Instructions for the task
Beneath this line are the data; copy exactly the part of them that opens with the line containing "Click the help icon beside 알림 메시지" and closes with the line containing "Click the speaker", and only that part.

(Saved entries)
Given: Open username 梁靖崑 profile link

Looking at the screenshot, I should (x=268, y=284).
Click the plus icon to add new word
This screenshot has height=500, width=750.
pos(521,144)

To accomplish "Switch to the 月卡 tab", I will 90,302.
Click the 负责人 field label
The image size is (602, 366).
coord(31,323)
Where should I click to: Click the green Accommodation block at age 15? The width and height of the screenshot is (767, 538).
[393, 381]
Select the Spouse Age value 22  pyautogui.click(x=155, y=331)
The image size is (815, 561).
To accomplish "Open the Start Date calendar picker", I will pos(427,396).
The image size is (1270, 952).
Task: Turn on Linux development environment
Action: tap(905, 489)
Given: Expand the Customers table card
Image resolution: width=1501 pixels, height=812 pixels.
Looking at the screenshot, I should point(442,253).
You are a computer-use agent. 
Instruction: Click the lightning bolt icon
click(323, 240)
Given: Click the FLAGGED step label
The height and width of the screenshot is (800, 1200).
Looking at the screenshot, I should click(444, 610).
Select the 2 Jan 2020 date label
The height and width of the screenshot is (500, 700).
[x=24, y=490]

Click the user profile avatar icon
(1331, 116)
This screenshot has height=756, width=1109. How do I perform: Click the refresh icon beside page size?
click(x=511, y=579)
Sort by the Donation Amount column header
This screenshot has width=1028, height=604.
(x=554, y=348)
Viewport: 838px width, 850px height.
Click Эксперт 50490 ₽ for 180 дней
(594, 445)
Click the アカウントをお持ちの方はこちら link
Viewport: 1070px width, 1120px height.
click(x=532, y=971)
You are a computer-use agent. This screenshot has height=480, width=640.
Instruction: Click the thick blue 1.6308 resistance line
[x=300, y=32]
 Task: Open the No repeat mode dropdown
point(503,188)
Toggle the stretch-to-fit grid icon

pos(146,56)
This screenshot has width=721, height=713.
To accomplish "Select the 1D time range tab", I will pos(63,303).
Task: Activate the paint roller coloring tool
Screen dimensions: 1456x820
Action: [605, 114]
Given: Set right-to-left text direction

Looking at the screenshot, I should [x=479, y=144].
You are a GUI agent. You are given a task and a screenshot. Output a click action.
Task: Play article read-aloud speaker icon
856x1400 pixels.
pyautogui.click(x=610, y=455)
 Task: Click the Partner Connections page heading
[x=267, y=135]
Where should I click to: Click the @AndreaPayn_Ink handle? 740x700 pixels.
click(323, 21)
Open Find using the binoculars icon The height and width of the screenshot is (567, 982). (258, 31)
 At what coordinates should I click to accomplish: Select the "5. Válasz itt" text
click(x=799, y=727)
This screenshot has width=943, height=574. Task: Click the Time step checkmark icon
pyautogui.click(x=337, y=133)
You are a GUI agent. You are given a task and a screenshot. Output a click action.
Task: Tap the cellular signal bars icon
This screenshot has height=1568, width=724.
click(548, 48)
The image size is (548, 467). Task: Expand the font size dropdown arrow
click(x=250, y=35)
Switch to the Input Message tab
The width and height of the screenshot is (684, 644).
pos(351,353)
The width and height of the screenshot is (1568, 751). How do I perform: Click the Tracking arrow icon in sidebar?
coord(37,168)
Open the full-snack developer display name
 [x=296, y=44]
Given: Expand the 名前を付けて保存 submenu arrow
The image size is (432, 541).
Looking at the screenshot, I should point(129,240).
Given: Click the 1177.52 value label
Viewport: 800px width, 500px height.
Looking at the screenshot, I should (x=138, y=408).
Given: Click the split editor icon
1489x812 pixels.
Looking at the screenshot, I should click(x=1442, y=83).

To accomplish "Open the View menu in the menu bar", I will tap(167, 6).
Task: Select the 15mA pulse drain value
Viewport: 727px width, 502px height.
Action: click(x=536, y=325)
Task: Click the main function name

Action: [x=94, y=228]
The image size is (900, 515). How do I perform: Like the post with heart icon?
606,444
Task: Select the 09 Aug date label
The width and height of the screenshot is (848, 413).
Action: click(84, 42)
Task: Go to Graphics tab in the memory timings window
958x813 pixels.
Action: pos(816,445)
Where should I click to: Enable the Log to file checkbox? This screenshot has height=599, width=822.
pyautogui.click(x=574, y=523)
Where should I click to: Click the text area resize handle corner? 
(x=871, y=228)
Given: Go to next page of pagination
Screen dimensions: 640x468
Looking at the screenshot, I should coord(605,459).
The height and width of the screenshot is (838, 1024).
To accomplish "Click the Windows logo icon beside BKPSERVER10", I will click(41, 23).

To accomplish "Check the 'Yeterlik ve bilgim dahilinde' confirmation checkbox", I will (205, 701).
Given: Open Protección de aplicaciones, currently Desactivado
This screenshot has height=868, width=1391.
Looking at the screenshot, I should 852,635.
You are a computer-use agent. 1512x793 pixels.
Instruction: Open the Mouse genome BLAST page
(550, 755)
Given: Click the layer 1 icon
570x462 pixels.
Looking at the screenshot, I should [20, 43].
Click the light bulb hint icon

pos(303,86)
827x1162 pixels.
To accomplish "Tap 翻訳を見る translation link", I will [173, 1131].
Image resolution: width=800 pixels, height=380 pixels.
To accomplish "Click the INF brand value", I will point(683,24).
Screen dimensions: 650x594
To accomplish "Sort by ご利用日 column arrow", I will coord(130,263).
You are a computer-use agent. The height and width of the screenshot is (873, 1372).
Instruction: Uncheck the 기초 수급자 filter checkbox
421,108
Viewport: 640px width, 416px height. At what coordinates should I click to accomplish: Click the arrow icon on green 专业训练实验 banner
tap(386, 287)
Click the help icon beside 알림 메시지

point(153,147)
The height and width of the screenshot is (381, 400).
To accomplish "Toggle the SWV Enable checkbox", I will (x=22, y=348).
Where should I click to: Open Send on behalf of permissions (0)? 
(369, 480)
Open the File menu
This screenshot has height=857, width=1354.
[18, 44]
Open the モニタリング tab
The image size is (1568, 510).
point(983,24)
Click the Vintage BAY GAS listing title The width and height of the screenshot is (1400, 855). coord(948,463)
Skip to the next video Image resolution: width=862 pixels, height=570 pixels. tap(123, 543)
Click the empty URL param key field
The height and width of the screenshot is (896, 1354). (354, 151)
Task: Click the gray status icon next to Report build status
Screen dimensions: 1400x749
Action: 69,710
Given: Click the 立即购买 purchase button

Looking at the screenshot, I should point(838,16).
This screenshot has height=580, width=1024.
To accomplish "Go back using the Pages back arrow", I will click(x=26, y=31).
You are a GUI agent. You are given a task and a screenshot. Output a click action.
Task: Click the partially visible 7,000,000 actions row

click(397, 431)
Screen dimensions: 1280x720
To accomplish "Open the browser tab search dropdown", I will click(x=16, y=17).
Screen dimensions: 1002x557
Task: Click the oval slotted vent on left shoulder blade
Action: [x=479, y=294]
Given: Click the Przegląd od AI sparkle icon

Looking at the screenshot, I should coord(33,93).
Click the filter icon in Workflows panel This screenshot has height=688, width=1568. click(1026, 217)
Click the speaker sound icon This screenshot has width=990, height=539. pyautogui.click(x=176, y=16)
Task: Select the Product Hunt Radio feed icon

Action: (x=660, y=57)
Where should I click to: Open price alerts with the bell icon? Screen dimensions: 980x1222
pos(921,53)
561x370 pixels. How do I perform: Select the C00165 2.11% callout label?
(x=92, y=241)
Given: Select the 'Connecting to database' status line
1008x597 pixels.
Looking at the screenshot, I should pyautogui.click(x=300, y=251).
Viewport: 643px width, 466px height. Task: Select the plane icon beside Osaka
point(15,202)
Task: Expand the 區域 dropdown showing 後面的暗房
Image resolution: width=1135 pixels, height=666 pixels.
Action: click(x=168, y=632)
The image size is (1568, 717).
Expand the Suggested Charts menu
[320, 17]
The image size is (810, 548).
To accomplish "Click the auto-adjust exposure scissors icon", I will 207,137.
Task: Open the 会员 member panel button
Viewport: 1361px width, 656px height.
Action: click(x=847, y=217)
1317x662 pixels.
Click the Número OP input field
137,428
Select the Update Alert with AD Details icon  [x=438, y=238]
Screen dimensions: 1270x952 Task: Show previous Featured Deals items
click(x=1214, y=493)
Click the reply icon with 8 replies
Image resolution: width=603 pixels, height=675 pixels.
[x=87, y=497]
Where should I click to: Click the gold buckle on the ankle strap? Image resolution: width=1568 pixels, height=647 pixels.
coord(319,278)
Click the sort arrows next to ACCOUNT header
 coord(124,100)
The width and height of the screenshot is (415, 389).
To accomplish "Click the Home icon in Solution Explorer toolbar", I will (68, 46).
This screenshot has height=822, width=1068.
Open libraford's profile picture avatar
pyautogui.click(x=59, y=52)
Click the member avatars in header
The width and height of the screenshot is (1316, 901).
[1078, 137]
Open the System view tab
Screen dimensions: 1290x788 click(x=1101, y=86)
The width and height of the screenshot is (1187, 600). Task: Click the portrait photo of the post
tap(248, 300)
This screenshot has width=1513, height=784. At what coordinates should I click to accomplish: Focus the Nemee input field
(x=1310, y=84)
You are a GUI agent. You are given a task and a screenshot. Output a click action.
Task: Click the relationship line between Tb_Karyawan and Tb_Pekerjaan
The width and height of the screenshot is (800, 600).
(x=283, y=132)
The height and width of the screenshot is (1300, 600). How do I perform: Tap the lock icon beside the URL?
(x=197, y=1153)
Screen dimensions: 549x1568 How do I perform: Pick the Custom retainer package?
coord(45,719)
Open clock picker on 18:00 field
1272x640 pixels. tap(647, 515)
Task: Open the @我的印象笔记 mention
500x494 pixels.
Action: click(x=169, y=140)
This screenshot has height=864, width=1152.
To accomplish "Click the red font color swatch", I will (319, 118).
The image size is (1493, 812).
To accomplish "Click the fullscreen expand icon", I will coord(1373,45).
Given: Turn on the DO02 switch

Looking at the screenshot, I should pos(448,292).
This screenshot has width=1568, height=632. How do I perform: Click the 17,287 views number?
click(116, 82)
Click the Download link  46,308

Expected output
Click the help icon beside 알림 메시지

point(153,147)
The height and width of the screenshot is (381, 400).
To accomplish "Toggle the SWV Enable checkbox", I will (x=22, y=348).
Where should I click to: Open Send on behalf of permissions (0)? 
(369, 480)
Open the File menu
This screenshot has height=857, width=1354.
[18, 44]
Open the モニタリング tab
The image size is (1568, 510).
point(983,24)
Click the Vintage BAY GAS listing title The width and height of the screenshot is (1400, 855). coord(948,463)
Skip to the next video Image resolution: width=862 pixels, height=570 pixels. tap(123, 543)
Click the empty URL param key field
The height and width of the screenshot is (896, 1354). (354, 151)
Task: Click the gray status icon next to Report build status
Screen dimensions: 1400x749
Action: 69,710
Given: Click the 立即购买 purchase button

Looking at the screenshot, I should point(838,16).
This screenshot has height=580, width=1024.
To accomplish "Go back using the Pages back arrow", I will click(x=26, y=31).
You are a GUI agent. You are given a task and a screenshot. Output a click action.
Task: Click the partially visible 7,000,000 actions row

click(397, 431)
Screen dimensions: 1280x720
To accomplish "Open the browser tab search dropdown", I will click(x=16, y=17).
Screen dimensions: 1002x557
Task: Click the oval slotted vent on left shoulder blade
Action: [x=479, y=294]
Given: Click the Przegląd od AI sparkle icon

Looking at the screenshot, I should coord(33,93).
Click the filter icon in Workflows panel This screenshot has height=688, width=1568. click(1026, 217)
Click the speaker sound icon This screenshot has width=990, height=539. pyautogui.click(x=176, y=16)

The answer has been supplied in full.